Link: https://blog.algomaster.io/p/97768905-4e7d-4e72-adfa-af6e79d75101

Overall System

Check Connection Status

Send Message

WebSockets enable real-time status updates for messages (e.g., “message sent,” “message delivered,” “message read”), providing users with instant feedback on message states.

Message Sent

When User A sends a message, it is transmitted over their WebSocket connection to the server handling their connection (Server A).

• Server A receives the message, pushes it to the message queue for storage, and sends an acknowledgment back to User A.

• Upon receiving this acknowledgment, User A’s app updates the message status to “sent.”

If User A is offline when attempting to send a message, the message won’t be sent until they are back online. The message remains in a pending state on User A’s device until it reconnects and successfully sends the message to Server A.

Message Delivered

Once the User B receives the message, it sends an acknowledgment to Server B.

• Server B sends a delivery acknowledgment to Server A.

• Server A sends the message status “delivered” to the message queue for permanent storage and then relays this update to User A’s app, which reflects the message as “delivered.”

• If User B is offline, Server A will not receive an acknowledgment of delivery from Server B, so the message remains in the “sent” state for User A until User B reconnects.

When User B comes online, the client app sends the updates to Server B, at which point it sends a “delivered” acknowledgment to Server A. User A’s app is then updated to reflect the “delivered” status.

Message Read

When User B opens the chat window and views the message, their app sends a “read” acknowledgment to Server B.

• Server B logs this event in the message queue and forwards the “read” status to Server A.

• Server A pushes this update to User A’s device, allowing User A’s app to display the message as “read.”

• If User B is offline, they cannot view the message, so it will not trigger a “read” status. When User B reconnects and opens the chat, their app will send a “read” acknowledgment to Server B.

• The Server B logs the “read” status in the message queue and forwards it to Server A. User A’s app then receives this update, marking the message as “read.”

Group Chat

2. Notes

2.1. Sharding

To support horizontal scaling and efficient data access, we can implement sharding across different data types:

• User Data Sharding: Shard user data based on user_id. This will allow us to distribute user records across multiple servers and enable us to scale as the user base grows.

• Message Data Partitioning: Partition messages based on message_id, using a timestamp-based message_id to enable efficient time-based searches. This structure allows recent messages to be accessed quickly and older messages to be located based on timestamp.

2.2 Optimizing Storage Cost

With large volumes of messages and multimedia content, optimizing storage costs is essential.

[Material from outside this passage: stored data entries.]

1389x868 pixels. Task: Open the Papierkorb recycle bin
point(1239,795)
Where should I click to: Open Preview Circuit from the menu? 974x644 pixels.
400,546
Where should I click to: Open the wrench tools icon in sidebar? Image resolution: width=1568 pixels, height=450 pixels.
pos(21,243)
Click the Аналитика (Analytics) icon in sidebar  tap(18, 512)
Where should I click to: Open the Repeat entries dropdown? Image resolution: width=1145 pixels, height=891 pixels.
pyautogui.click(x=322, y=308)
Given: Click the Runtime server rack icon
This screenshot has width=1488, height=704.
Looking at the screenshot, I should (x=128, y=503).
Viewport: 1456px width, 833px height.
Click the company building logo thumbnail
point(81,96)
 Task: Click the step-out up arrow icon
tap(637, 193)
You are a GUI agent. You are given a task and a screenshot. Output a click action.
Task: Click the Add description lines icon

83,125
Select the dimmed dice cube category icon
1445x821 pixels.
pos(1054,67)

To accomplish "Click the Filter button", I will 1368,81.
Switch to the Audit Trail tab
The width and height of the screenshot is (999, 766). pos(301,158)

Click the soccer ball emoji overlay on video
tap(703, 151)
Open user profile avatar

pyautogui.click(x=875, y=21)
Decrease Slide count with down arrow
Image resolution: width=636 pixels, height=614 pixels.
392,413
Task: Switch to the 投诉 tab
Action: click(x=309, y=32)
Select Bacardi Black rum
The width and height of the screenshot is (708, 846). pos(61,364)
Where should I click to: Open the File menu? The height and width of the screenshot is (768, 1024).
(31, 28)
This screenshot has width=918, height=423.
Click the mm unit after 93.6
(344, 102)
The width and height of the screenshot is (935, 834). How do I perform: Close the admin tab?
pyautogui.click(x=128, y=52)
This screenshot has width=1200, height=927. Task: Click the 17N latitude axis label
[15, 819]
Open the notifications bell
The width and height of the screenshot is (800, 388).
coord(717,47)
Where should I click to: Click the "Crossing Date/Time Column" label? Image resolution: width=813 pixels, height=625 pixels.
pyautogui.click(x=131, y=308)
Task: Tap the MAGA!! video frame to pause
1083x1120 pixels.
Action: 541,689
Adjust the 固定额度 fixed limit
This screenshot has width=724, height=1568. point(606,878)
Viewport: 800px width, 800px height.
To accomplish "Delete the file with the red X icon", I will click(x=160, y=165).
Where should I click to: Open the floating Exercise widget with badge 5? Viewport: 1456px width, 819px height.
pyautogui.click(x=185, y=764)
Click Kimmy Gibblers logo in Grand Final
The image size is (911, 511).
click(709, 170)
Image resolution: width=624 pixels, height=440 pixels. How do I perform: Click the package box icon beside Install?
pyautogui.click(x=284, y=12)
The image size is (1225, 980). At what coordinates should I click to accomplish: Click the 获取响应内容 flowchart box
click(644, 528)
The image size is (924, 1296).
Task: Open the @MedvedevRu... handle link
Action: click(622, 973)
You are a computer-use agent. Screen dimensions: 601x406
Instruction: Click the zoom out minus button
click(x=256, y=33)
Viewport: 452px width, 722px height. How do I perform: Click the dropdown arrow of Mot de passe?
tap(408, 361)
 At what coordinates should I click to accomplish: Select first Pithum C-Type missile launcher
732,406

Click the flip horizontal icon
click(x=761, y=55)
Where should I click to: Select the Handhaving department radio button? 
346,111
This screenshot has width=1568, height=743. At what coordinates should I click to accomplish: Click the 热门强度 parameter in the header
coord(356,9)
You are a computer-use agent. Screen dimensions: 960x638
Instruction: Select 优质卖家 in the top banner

Here are some effective strategies:

• Compress Multimedia Files: Compressing large files (e.g., images, videos) can reduce storage requirements and cuts costs significantly.

• Archive Older Messages: Most users only access recent messages, which can be cached locally on their devices. Older messages can be moved to lower-cost, cold storage (e.g., Amazon Glacier), reducing expenses while still allowing access if needed.

• Deduplicate Files: Avoid storing multiple copies of identical files by implementing deduplication, which can save significant space when the same media is shared across multiple users or groups.

• Efficient Metadata Storage: Store metadata (e.g., file type, size, timestamps) separately from the media itself to reduce the load on primary storage and make searches faster and more efficient.